MDF is stepped so might be a pain, but depending on how old the classic is, and of course how it has been treated, strip it down and clean the OPV and solenoid, drop off the shower plate and the big lump behind it and clean.

Then once cleaned get some decent beans and play away, try the grinder at finest setting first and see how you get on, hopefully you will choke it, then back off the grind and see how it goes.


----------



## shaunclarke (Nov 30, 2011)

Great advice, thank you. I brought the machine off an old couple and I don't think they really appreciated what it was or what it could do. They only used it once a week if that and only used the pressurised basket with pre-ground beans. They say it is approx. 4 or 5 years old. It looks very clean and the group head etc looks in good nick. I intend to do the Silvia steam arm upgrade also.

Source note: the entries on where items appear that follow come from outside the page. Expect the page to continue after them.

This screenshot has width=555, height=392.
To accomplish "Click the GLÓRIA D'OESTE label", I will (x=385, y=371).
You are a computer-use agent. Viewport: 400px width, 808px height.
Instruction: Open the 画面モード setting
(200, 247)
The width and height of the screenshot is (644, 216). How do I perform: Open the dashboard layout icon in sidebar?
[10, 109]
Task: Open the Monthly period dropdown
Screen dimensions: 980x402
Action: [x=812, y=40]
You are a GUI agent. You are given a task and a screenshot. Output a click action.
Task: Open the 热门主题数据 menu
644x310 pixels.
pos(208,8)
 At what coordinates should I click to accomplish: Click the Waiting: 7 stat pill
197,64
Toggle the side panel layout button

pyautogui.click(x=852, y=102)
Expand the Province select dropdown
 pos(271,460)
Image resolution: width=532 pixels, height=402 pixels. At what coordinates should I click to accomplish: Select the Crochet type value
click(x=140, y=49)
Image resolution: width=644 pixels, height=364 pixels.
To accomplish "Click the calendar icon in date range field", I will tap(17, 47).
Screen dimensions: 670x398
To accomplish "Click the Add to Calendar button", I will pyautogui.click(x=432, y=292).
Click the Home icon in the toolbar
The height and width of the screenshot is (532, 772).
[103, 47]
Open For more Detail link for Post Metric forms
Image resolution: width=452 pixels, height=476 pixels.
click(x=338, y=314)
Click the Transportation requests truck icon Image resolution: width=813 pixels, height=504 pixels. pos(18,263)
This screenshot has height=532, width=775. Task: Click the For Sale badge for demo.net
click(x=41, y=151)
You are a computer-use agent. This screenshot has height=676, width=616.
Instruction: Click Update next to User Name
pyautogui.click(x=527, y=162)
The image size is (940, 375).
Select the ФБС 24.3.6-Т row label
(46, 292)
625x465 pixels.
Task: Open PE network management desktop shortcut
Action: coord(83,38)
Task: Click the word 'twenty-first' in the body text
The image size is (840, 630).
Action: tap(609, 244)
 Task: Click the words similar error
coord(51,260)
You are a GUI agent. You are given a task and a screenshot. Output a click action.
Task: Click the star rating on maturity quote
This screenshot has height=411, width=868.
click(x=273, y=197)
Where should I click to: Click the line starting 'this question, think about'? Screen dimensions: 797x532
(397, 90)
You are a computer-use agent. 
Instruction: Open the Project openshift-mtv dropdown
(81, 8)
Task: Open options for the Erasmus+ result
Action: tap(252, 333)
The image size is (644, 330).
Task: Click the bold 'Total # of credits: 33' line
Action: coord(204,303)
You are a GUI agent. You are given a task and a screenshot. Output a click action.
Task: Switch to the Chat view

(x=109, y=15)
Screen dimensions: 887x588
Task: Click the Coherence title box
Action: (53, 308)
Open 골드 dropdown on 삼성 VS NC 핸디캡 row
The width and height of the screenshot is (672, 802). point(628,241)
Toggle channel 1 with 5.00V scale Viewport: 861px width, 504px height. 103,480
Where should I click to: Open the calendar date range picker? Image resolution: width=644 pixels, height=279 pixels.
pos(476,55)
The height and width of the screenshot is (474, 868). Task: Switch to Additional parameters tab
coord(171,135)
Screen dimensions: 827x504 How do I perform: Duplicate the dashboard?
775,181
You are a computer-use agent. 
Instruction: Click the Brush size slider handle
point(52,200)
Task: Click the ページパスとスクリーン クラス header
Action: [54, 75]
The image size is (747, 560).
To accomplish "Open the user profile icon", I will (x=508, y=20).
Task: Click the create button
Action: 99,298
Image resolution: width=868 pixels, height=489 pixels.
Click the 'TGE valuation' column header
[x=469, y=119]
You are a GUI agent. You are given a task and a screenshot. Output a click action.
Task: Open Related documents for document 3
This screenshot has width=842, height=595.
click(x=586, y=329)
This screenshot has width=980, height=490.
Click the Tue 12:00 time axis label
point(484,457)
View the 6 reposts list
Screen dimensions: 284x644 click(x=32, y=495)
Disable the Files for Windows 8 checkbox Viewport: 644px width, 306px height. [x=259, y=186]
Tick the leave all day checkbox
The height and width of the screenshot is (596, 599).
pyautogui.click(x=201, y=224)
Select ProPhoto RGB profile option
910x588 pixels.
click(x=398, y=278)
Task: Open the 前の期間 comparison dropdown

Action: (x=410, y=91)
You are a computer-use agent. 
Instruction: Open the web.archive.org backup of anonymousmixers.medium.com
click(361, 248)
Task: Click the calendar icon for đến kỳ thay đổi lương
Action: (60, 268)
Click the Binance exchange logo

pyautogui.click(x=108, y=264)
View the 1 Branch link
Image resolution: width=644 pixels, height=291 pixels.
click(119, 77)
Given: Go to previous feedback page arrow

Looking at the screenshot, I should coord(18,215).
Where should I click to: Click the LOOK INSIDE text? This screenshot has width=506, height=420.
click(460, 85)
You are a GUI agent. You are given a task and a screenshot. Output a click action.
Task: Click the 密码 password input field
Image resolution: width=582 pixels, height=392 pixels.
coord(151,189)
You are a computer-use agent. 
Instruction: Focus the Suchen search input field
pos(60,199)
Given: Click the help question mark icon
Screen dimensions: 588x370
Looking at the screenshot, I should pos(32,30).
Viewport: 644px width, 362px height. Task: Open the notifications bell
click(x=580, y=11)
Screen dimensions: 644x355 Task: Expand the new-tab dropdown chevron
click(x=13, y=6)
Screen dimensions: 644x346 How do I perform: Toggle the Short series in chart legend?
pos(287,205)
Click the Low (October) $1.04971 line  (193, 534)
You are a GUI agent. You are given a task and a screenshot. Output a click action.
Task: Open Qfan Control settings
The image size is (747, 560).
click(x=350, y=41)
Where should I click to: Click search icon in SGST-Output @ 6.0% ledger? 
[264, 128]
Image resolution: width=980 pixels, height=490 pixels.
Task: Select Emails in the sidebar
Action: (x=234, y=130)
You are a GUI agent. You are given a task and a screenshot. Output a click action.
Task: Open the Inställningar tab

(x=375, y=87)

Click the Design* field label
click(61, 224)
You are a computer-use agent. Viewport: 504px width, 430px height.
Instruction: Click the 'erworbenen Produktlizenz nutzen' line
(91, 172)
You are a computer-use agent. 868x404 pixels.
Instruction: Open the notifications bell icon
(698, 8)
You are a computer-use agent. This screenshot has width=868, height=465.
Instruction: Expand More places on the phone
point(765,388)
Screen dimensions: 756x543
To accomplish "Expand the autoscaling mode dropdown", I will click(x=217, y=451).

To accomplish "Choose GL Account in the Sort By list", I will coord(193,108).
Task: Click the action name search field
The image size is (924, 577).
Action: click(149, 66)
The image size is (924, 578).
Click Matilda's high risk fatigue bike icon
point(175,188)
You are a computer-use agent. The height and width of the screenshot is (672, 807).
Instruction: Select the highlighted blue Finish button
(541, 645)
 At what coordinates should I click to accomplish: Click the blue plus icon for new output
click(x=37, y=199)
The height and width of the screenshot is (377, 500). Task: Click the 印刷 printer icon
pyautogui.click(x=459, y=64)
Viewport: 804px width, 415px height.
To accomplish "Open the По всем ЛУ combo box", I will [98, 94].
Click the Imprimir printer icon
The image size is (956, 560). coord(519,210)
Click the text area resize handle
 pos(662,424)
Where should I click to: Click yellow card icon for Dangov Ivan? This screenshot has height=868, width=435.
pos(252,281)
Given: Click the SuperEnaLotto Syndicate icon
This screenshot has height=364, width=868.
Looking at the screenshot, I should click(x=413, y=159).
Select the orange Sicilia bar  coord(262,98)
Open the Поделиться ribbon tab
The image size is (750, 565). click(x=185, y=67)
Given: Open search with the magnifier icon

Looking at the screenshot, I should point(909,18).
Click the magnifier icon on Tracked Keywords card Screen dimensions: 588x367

Do I need a pressure gauge if I want to adjust the OPV? Is it worth playing with???


----------



## froggystyle (Oct 30, 2013)

5 years old and more than likely used with bottle water, although once a week, worth a deep clean i would say.

You should drop the shower plate off often and clean anyway.

A few pressure portafilters doing the rounds on here, stick your name down for one, some will say no, i will say yes, i found the classic produced better shots after doing it..


----------



## shaunclarke (Nov 30, 2011)

I have read that is should be dropped from standard 15bar to around 10 bar?? Is that correct?


----------



## froggystyle (Oct 30, 2013)

http://coffeeforums.co.uk/showthread.php?3859-Adjusting-the-OPV-(over-Pressure-Valve)-Gaggia-Classic


----------



## Jumbo Ratty (Jan 12, 2015)

from what ive read recently they may state 15 bar factory setting but in reality its about 12 bar.

if anyone knows differently id like to hear about it, enough people have made good use of the pressure gauges doing the rounds on here.

*If your one of them what was the pressure at before you dropped it to 10 bar?*


----------